西部謙司が考察 サッカースターのセオリー
第88回 エリオット・アンダーソン
日々進化する現代サッカーの厳しさのなかで、トップクラスの選手たちはどのように生き抜いているのか。サッカー戦術、プレー分析の第一人者、ライターの西部謙司氏が考察します。
来月末にサッカー日本代表が対戦するイングランドは、W杯予選を圧倒的な戦績で勝ち抜き本大会へ。ポイントとなったのは6番のポジションを務める23歳、エリオット・アンダーソンの台頭でした。
【6番の発見】
W杯欧州予選で8戦8勝、22得点無失点。イングランド代表の戦績が圧倒的だった。
負傷者などでメンバー構成は難しかったはずなのだが、全くそう感じさせない磐石の予選通過。そして最注目がエリオット・アンダーソンの台頭だった。
2025年9月のアンドラ戦が代表デビュー。ノッティンガム・フォレスト所属の23歳のMFは、そこからあっという間にレギュラーポジションを確保した感がある。トーマス・トゥヘル監督はポジションごとに選手を競わせる方針のようだ。ポジションが重なる選手がいる場合、違うポジションに起用するやり方もあるが、トゥヘル監督は本来のポジションで起用するのが基本。
例えば、10番のポジションには候補が多いが、その選手を8番や6番として起用することはしない。予選で主に10番ポジションを務めたのはモーガン・ロジャースだが、ここにはジュード・ベリンガム、フィル・フォーデン、コール・パーマー、エベレチ・エゼがいて過当競争になっている。実際にはフォーデンを「偽9番」に、エゼを11番(左ウイング)に起用しているが、違うポジションでの適性を探っていたということなのだろう。
多すぎるくらいの10番と違い、極めて層が薄かったのが6番である。だから、ここにアンダーソンが定着した意味が大きいわけだ。
【ミスの少ない堅実さ】
ちなみに6番は守備的MF、8番はリンクマン、10番は攻撃的MFを指す。イングランドは4-2-3-1システムがベースなので、ふたりのボランチに大きな違いはないのだが、トゥヘル監督としては8番と6番では起用するタイプが違うようだ。
イングランドはもともとポジション番号にはわりと無頓着だった。南米では昔からプレーヤーの特徴を背番号と関連させていたが、イングランドが「6番の選手」「8番の選手」と呼ぶようになったのはおそらく2000年代に入ってからだろう。これは推測だが、番号と特徴の関連性が同じであることから、オランダからの影響ではないかと思われる。

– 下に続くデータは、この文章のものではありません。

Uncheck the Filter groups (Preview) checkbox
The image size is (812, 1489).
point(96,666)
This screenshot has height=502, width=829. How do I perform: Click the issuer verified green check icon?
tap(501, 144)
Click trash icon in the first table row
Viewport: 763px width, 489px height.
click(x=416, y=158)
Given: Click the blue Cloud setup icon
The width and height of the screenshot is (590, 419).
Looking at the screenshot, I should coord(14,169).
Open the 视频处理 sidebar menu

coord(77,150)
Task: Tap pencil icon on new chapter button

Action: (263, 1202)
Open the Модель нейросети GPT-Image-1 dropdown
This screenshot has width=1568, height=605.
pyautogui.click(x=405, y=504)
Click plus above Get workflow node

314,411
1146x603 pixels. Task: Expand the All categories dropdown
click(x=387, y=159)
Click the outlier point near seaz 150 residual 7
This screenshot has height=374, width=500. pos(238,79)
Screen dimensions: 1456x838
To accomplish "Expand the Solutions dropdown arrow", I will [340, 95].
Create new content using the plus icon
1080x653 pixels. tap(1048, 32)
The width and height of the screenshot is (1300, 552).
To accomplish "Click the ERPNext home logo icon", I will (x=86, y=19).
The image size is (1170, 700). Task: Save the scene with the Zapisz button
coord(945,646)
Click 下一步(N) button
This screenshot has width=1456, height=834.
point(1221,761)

2025年に入ってからイングランド代表監督に就任したトゥヘルには時間がなかった。そもそも過密日程の間に組まれる代表戦は準備時間がほとんどない。そこで各ポジションの選手を招集して、クラブと同じ役割を与えてチームを構成した。6番は6番の、10番は10番のプレーをすればいい。それでチームとしてのバランスはとれるという方針である。
9番のハリー・ケイン、8番デクラン・ライス、7番ブカヨ・サカ。この3人はほぼ決定。CBもエズリ・コンサ、ジョン・ストーンズ、マーク・グエイの3人のうちふたり。右SBはリース・ジェームズ、左はニコ・オライリーが有力だが、6番はジョーダン・ヘンダーソンくらいしか候補がいなかった。そこにアンダーソンが台頭してきて、予選を通じて不動の地位を固めつつある。
アンダーソンの強みは正確な右足のパスだ。長いレンジでもインサイドキックで強いパスやクロスボールを届けることができる。ワンタッチコントロールのうまさ、局面での判断の的確さ、守備における献身性もあり、6番にうってつけの人材だ。もとは8番タイプだったが、代表ではライスと組むボランチとして、少し後方で構える場所が定位置になっている。
ミスの少ない堅実さ。6番アンダーソンのプレーぶりは、そのままイングランドのスタイルに重なる。
【静かに勝つイングランド】
圧倒的な戦績とは裏腹に、イングランドのプレーぶりは実はそれほど華々しいものではなかった。
イングランドの試合はあまりエキサイティングではない。ことごとく整然とした静かなゲーム展開になる。これは1990年代以降に際立つ特徴になっているが、今回の予選はその典型だった。相撲の決まり手で言えばことごとく「寄り切り」。堅実そのものの勝ち方は8試合失点ゼロによく表れている。
守備的というわけではない。常にボールは保持している。ただ、攻め込みの変化はあまりなく、ポジションの流動性も低い。それこそポジションごとの役割を淡々とこなしながら、粛々と勝っていった。ポジションを固定しているのでどうしてもそうなるのだ。
ボールを保持しているイングランドがそうなので、相手も同じく静かになる。どちらも大きな動きがなく、カオスにもならず、そのままの形で試合が整然と進んでいく。
意外性が少ない攻撃のなか、低めの位置から前線に鋭いパスを差し込めるアンダーソンは、攻撃のスイッチを入れるうえで重要なポイントだったと言える。
ベリンガム、パーマー、フォーデンを同時起用すれば、イングランドの攻撃には変化と意外性が増すだろう。しかし、トゥヘル監督が予選の方針を継続するならそうはならない。堅実なイングランドは変わらず、堅実な6番であるアンダーソンのパスはより重要性を増すと思われる。